◆ **WHAT IS REQUIRED**
Beginning with the line where "666x787 pixels." appears, retype every remaining line of the data below, both the first and last included.

◆ **EXERCISE INPUT**
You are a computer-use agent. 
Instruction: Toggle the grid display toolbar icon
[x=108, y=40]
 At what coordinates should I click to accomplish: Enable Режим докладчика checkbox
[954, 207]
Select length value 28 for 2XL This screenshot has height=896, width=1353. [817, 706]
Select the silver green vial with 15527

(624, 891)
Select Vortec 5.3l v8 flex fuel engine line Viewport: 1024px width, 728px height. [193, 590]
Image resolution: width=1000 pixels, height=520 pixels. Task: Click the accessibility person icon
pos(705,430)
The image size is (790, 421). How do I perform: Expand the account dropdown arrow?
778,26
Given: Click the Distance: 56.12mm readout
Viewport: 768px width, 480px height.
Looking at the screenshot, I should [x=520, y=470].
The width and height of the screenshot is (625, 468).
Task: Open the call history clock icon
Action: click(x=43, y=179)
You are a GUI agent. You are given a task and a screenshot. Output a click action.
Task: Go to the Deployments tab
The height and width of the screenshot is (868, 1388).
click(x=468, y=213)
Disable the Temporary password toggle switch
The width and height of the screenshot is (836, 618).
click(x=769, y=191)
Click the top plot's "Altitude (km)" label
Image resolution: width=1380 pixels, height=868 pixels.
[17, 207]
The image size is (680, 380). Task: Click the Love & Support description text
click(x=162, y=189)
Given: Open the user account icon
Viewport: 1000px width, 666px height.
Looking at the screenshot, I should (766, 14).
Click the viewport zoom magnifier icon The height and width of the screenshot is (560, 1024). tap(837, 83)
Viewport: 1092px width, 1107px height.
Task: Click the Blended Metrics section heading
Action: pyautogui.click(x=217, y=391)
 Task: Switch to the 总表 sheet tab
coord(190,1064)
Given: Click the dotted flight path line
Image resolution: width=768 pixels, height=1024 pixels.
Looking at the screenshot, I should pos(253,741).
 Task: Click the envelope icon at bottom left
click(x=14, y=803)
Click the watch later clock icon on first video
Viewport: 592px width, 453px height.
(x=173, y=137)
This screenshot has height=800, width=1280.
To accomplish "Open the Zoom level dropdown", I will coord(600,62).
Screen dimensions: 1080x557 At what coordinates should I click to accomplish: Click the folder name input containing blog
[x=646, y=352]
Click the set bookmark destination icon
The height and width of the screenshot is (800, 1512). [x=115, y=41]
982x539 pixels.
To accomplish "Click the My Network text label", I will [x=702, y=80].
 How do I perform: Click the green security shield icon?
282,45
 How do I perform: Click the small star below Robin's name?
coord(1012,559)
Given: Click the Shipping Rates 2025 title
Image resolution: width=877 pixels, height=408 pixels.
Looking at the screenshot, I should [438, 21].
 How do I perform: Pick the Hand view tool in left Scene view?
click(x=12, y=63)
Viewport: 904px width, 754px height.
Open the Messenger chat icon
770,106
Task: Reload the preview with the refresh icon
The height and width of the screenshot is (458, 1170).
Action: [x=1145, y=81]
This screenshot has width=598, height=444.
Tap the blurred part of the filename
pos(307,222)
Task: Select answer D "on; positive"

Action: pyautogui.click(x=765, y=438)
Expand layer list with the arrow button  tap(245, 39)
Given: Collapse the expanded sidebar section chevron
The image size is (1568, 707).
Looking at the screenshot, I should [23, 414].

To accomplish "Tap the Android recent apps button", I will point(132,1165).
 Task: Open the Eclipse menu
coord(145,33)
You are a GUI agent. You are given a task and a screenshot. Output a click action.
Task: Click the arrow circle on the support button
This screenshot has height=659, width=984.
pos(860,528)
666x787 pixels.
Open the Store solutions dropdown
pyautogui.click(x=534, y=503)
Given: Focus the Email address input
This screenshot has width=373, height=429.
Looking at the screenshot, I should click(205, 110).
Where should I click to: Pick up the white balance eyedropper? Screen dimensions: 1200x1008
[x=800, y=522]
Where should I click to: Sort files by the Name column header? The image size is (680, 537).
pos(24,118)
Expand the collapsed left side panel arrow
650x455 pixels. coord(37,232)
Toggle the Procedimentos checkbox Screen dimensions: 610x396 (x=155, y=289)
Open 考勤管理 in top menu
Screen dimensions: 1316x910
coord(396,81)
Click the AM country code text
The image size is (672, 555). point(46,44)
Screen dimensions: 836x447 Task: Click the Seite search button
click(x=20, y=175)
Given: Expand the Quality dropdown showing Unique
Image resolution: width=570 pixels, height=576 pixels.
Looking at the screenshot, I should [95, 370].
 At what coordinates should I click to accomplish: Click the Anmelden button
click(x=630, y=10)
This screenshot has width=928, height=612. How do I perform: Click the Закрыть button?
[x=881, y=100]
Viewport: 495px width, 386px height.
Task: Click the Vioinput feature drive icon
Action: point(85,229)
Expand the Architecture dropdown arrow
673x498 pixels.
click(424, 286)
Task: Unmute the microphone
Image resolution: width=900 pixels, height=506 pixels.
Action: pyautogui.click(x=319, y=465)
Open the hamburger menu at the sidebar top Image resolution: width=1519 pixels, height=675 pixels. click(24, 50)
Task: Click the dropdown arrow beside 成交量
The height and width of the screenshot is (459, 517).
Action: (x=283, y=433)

◆ **WRITTEN SOLUTION**
666x787 pixels.
Open the Store solutions dropdown
pyautogui.click(x=534, y=503)
Given: Focus the Email address input
This screenshot has width=373, height=429.
Looking at the screenshot, I should click(205, 110).
Where should I click to: Pick up the white balance eyedropper? Screen dimensions: 1200x1008
[x=800, y=522]
Where should I click to: Sort files by the Name column header? The image size is (680, 537).
pos(24,118)
Expand the collapsed left side panel arrow
650x455 pixels. coord(37,232)
Toggle the Procedimentos checkbox Screen dimensions: 610x396 (x=155, y=289)
Open 考勤管理 in top menu
Screen dimensions: 1316x910
coord(396,81)
Click the AM country code text
The image size is (672, 555). point(46,44)
Screen dimensions: 836x447 Task: Click the Seite search button
click(x=20, y=175)
Given: Expand the Quality dropdown showing Unique
Image resolution: width=570 pixels, height=576 pixels.
Looking at the screenshot, I should [95, 370].
 At what coordinates should I click to accomplish: Click the Anmelden button
click(x=630, y=10)
This screenshot has width=928, height=612. How do I perform: Click the Закрыть button?
[x=881, y=100]
Viewport: 495px width, 386px height.
Task: Click the Vioinput feature drive icon
Action: point(85,229)
Expand the Architecture dropdown arrow
673x498 pixels.
click(424, 286)
Task: Unmute the microphone
Image resolution: width=900 pixels, height=506 pixels.
Action: pyautogui.click(x=319, y=465)
Open the hamburger menu at the sidebar top Image resolution: width=1519 pixels, height=675 pixels. click(24, 50)
Task: Click the dropdown arrow beside 成交量
The height and width of the screenshot is (459, 517).
Action: (x=283, y=433)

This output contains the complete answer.